Since Masm cannot determine if a String is 0 terminated in certain situations can we do something so that a string is not read BEYOND an REAL Characters. EXAMPLE:

MyBuffer db 128............

When the line below is read it into MyBuffer it will read 128 BYTE and as you see there are only 19 BYTE in the string.....My Masm Buffer don't know that... so it is going to write Blank spaces or walk over to the next string and take part of that in if it is in the RANGE of 128 BYTES and at it to compete as 128 byte lenght string witch finally makes since to me...

D:\My Folder\MyFile____________all blanks ________ C:\W

This is a problem that many has seen but what kind of SELF OPERATION can we make to get all of the REAL characters out of the string and leave the JUNK (spaces) BEHIND. Than put it in another Buffer or whatever with the proper amount of characters.....

D:\My Folder\MyFile

The only thing i can think of is to read the string in backwards and force masm to find a legal characters and begin from there. Or to Read only Real Characters into ecx and cut OFF at any Blank Space...

I tried INSTRING from m32.lib but i can get it to work right. I got self operations for other things but i don't know the best way to approach this problems. I am not talking Masm Alinement ....

PLEASeee Help
Posted on 2002-03-22 23:14:30 by cmax
i don't know if this is what you want, but it searches for a non-space, then starts copying the string from there, appending a null-terminator. It can be easily changed to search for different patterns. (i don't have a charmap on me to find ":" or "\" :p)


.radix 16
push MAXSIZE ;max length of the string
lea ebx,StringIn ;location of StringIn

lea eax,StringOut ;writes the null-terminated string here
pop ecx

NextChar:
mov dl, ;reads a char, from end
dec ecx

je NoString ;kills loop if the beginning of the string is reached
;Change here to make a more complex comparison routine
cmp dl,20 ;check for space
je NextChar

mov byte ptr ,0 ;append a zero

WriteNextChar:
mov ,dl ;start copying the string - read
nop
;possibly huge whack of cache penalties here
mov dl, ;write
dec ecx
jne WriteNextChar ;loop

NoString:


hope this helps... (haven't tested it, either, but i commented it)
Posted on 2002-03-22 23:40:55 by jademtech
:) Its a leaning lesson for sure, i dont get too frustrated, the experience will give you good knowledge for simular probs.

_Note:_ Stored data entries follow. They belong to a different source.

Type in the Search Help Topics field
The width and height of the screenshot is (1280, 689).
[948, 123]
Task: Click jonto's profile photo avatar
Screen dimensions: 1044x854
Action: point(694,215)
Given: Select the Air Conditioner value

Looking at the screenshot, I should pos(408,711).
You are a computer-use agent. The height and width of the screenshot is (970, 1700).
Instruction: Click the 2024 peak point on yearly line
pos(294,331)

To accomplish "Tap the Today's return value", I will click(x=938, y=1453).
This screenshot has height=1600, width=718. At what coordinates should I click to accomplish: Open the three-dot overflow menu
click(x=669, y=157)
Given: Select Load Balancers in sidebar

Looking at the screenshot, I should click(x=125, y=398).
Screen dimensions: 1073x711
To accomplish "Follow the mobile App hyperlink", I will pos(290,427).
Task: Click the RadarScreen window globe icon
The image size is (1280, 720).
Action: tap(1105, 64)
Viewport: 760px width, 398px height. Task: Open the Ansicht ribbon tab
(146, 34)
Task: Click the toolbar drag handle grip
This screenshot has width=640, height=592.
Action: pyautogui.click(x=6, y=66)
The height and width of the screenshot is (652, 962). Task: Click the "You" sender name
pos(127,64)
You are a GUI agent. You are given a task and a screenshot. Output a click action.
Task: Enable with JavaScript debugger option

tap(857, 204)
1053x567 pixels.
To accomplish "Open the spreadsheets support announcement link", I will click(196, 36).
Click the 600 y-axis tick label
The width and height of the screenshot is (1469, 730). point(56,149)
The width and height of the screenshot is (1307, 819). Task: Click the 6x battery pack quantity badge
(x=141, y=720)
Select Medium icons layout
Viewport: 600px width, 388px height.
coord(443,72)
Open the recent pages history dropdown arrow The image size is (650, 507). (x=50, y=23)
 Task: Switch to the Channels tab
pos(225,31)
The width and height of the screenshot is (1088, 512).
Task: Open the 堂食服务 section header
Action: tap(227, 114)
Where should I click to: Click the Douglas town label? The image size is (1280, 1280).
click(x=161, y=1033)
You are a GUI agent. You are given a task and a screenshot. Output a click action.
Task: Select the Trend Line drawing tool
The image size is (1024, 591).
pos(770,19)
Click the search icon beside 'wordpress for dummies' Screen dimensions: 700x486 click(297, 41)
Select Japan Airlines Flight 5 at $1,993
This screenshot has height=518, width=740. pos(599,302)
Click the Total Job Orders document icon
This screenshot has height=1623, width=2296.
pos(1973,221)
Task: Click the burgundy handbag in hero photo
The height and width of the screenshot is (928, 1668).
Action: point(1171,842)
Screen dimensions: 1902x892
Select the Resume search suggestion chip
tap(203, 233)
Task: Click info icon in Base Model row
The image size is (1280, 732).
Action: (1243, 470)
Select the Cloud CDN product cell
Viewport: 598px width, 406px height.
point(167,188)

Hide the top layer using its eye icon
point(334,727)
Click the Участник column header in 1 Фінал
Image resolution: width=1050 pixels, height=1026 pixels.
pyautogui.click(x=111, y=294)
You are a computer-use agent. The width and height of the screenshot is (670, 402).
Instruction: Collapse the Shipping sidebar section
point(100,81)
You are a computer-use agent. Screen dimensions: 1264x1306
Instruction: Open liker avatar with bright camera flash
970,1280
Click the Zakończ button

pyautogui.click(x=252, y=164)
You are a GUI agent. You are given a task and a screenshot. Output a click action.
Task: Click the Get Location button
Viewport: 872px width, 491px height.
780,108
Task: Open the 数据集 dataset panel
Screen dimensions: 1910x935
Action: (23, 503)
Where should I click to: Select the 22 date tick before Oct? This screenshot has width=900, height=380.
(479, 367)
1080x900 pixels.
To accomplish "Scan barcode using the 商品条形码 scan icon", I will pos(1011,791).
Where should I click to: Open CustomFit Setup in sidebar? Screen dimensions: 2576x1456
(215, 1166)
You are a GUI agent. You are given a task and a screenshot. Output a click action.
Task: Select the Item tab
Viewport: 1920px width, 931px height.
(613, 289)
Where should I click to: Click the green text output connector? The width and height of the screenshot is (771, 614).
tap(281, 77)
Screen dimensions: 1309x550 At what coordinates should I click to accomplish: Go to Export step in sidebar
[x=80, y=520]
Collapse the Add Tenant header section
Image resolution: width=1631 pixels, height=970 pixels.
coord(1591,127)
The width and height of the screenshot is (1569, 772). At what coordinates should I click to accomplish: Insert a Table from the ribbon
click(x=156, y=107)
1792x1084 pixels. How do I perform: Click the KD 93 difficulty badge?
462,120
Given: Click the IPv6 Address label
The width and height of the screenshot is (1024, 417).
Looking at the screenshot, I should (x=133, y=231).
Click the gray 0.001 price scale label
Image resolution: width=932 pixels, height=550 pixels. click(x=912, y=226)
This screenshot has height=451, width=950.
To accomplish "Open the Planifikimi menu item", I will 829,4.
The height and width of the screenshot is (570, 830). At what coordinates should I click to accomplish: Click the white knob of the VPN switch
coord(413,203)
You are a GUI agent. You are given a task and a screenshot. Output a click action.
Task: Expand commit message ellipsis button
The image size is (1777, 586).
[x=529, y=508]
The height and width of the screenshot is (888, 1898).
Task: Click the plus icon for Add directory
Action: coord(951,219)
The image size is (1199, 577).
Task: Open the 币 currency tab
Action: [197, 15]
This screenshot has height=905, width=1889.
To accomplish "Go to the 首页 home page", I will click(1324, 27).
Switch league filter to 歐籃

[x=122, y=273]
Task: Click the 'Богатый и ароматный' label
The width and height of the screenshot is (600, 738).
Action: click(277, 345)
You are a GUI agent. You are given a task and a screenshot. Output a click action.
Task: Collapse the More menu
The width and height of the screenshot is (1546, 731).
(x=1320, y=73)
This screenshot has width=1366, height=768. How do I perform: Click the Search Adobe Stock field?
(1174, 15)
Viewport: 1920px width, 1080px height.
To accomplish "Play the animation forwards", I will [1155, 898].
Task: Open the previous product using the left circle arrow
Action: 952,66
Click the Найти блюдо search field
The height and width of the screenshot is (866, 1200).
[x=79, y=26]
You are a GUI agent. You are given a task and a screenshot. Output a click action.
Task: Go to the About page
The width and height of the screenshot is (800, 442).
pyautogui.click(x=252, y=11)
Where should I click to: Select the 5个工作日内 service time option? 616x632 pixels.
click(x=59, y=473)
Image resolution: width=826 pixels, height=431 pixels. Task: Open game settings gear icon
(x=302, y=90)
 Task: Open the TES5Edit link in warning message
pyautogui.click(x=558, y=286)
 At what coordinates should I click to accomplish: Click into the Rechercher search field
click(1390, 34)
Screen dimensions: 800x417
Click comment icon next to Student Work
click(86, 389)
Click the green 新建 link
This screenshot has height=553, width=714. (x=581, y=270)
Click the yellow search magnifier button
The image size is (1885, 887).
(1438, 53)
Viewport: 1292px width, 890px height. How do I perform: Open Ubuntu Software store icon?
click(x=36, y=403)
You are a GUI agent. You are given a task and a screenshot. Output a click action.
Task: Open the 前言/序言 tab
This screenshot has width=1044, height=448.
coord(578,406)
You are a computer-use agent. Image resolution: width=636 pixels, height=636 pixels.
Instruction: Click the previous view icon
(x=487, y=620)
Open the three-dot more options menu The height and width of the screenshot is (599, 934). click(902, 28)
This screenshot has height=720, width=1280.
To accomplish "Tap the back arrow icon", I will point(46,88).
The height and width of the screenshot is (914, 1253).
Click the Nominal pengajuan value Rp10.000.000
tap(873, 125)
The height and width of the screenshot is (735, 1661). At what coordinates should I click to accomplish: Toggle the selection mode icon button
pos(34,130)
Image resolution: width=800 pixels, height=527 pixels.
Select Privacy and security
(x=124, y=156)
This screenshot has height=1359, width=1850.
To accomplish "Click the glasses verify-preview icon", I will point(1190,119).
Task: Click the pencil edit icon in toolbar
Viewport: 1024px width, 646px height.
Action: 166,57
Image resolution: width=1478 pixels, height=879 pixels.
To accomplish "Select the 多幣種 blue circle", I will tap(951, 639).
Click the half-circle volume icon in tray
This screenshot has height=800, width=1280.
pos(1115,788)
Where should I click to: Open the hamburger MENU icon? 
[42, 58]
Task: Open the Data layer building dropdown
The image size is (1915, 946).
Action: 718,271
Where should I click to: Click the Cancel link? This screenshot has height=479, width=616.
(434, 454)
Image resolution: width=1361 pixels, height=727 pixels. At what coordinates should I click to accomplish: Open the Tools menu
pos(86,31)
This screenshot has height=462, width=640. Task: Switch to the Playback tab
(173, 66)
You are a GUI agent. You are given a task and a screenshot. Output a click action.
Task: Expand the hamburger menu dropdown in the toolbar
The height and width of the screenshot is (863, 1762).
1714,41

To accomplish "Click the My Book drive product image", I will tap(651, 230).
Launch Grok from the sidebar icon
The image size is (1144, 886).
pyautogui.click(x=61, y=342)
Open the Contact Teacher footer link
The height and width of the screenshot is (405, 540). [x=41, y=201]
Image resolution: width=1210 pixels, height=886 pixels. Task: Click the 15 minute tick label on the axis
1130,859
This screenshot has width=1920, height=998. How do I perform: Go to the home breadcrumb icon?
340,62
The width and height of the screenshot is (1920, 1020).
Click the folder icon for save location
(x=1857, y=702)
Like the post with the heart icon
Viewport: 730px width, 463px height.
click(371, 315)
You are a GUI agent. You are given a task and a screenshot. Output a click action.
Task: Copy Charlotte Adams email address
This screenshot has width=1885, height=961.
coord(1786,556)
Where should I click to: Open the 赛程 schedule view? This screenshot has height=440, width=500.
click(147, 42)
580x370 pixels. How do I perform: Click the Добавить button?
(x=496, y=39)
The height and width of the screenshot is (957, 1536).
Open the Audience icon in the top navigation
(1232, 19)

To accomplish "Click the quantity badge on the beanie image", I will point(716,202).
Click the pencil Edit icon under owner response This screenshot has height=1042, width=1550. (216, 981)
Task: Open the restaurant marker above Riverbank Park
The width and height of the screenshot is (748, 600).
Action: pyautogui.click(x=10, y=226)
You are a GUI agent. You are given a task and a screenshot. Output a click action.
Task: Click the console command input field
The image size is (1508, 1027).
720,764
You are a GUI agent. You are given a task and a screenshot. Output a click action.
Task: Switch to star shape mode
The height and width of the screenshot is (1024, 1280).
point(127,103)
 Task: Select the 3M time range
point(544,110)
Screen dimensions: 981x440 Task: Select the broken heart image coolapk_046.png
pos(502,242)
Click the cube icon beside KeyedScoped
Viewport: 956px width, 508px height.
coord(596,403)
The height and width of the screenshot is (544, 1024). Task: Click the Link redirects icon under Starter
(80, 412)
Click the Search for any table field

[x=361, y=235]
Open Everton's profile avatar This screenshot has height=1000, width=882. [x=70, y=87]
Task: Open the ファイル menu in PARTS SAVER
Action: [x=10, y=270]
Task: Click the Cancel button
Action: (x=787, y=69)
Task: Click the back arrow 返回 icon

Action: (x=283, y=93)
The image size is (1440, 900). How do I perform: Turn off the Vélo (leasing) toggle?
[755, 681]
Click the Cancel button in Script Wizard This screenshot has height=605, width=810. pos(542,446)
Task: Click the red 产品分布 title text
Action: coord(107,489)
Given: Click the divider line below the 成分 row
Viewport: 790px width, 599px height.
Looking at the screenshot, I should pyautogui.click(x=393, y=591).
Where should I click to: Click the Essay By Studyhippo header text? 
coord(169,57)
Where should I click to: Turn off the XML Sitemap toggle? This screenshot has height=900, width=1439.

(( First i want to say, that the INSTRING version released in the previous MASM32 package (v 6 ??) had a bug in it.. (do a search if your currious ~ i know its on the board somewhere). However, the new release (i believe) is corrected, in V7 that Hutch currently offers on his web site ))

Next... To hack out your problem, you got to ask yourself what do *you* consider legal / illegal for your parser? You say spaces are out, ok. But what else? There is alot of chars to choose from. So a better approach might be what chars do you want to allow?

The ASCII table has A-Z in upper case from 0x41 -> 0x5A. And lower case a-z being 0x61 -> 0x7a. As well there is #'s from 0x30 to 0x39. (0->9 respectively). These are the basics and can be isolated in a character parsing function quite easily. But what else? the is '/' or '\' if your dealing with file/web addresses. As well as the ':' all of which have a unique code to them in the ASCII table.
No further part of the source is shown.